**Assigned task:** Return all the entries word for word.

**Data shown:**
____
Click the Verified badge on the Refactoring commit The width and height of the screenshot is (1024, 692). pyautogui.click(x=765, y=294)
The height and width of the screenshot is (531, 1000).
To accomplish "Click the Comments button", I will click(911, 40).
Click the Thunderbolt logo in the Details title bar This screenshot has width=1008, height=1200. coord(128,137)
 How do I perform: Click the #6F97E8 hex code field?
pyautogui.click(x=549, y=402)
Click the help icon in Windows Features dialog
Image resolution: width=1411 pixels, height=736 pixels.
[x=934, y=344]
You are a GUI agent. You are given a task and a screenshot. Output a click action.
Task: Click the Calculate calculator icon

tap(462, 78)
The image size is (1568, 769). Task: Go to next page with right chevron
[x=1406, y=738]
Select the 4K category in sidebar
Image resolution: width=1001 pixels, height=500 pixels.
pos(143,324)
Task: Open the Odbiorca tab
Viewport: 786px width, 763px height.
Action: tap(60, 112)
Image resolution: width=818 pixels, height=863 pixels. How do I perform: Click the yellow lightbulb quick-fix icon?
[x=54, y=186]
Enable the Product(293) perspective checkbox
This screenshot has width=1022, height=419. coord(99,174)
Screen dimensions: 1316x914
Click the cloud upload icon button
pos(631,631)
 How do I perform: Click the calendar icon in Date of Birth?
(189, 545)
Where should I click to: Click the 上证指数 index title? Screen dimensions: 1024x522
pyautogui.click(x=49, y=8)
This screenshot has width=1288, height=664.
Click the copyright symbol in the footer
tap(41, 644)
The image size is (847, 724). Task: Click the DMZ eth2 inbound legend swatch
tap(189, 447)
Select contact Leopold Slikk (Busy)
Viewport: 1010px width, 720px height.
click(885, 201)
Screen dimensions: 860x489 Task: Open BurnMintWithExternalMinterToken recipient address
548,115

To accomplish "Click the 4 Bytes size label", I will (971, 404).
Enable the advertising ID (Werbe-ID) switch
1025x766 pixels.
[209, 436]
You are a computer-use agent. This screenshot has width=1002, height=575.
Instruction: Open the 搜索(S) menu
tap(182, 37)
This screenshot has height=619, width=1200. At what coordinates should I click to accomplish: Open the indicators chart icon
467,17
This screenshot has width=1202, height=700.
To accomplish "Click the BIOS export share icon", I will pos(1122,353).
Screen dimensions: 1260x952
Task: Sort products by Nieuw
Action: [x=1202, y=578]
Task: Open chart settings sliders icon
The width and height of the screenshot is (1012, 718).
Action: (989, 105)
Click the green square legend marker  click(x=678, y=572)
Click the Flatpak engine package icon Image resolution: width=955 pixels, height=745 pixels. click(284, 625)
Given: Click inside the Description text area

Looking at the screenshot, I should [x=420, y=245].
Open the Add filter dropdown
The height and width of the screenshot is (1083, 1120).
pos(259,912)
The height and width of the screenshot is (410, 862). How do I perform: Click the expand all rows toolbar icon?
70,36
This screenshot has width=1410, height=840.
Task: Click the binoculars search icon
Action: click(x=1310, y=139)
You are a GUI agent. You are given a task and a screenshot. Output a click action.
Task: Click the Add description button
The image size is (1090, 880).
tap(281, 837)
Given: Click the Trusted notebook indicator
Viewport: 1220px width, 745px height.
____
**Response area:**
Click the Verified badge on the Refactoring commit The width and height of the screenshot is (1024, 692). pyautogui.click(x=765, y=294)
The height and width of the screenshot is (531, 1000).
To accomplish "Click the Comments button", I will click(911, 40).
Click the Thunderbolt logo in the Details title bar This screenshot has width=1008, height=1200. coord(128,137)
 How do I perform: Click the #6F97E8 hex code field?
pyautogui.click(x=549, y=402)
Click the help icon in Windows Features dialog
Image resolution: width=1411 pixels, height=736 pixels.
[x=934, y=344]
You are a GUI agent. You are given a task and a screenshot. Output a click action.
Task: Click the Calculate calculator icon

tap(462, 78)
The image size is (1568, 769). Task: Go to next page with right chevron
[x=1406, y=738]
Select the 4K category in sidebar
Image resolution: width=1001 pixels, height=500 pixels.
pos(143,324)
Task: Open the Odbiorca tab
Viewport: 786px width, 763px height.
Action: tap(60, 112)
Image resolution: width=818 pixels, height=863 pixels. How do I perform: Click the yellow lightbulb quick-fix icon?
[x=54, y=186]
Enable the Product(293) perspective checkbox
This screenshot has width=1022, height=419. coord(99,174)
Screen dimensions: 1316x914
Click the cloud upload icon button
pos(631,631)
 How do I perform: Click the calendar icon in Date of Birth?
(189, 545)
Where should I click to: Click the 上证指数 index title? Screen dimensions: 1024x522
pyautogui.click(x=49, y=8)
This screenshot has width=1288, height=664.
Click the copyright symbol in the footer
tap(41, 644)
The image size is (847, 724). Task: Click the DMZ eth2 inbound legend swatch
tap(189, 447)
Select contact Leopold Slikk (Busy)
Viewport: 1010px width, 720px height.
click(885, 201)
Screen dimensions: 860x489 Task: Open BurnMintWithExternalMinterToken recipient address
548,115

To accomplish "Click the 4 Bytes size label", I will (971, 404).
Enable the advertising ID (Werbe-ID) switch
1025x766 pixels.
[209, 436]
You are a computer-use agent. This screenshot has width=1002, height=575.
Instruction: Open the 搜索(S) menu
tap(182, 37)
This screenshot has height=619, width=1200. At what coordinates should I click to accomplish: Open the indicators chart icon
467,17
This screenshot has width=1202, height=700.
To accomplish "Click the BIOS export share icon", I will pos(1122,353).
Screen dimensions: 1260x952
Task: Sort products by Nieuw
Action: [x=1202, y=578]
Task: Open chart settings sliders icon
The width and height of the screenshot is (1012, 718).
Action: (989, 105)
Click the green square legend marker  click(x=678, y=572)
Click the Flatpak engine package icon Image resolution: width=955 pixels, height=745 pixels. click(284, 625)
Given: Click inside the Description text area

Looking at the screenshot, I should [x=420, y=245].
Open the Add filter dropdown
The height and width of the screenshot is (1083, 1120).
pos(259,912)
The height and width of the screenshot is (410, 862). How do I perform: Click the expand all rows toolbar icon?
70,36
This screenshot has width=1410, height=840.
Task: Click the binoculars search icon
Action: click(x=1310, y=139)
You are a GUI agent. You are given a task and a screenshot. Output a click action.
Task: Click the Add description button
The image size is (1090, 880).
tap(281, 837)
Given: Click the Trusted notebook indicator
Viewport: 1220px width, 745px height.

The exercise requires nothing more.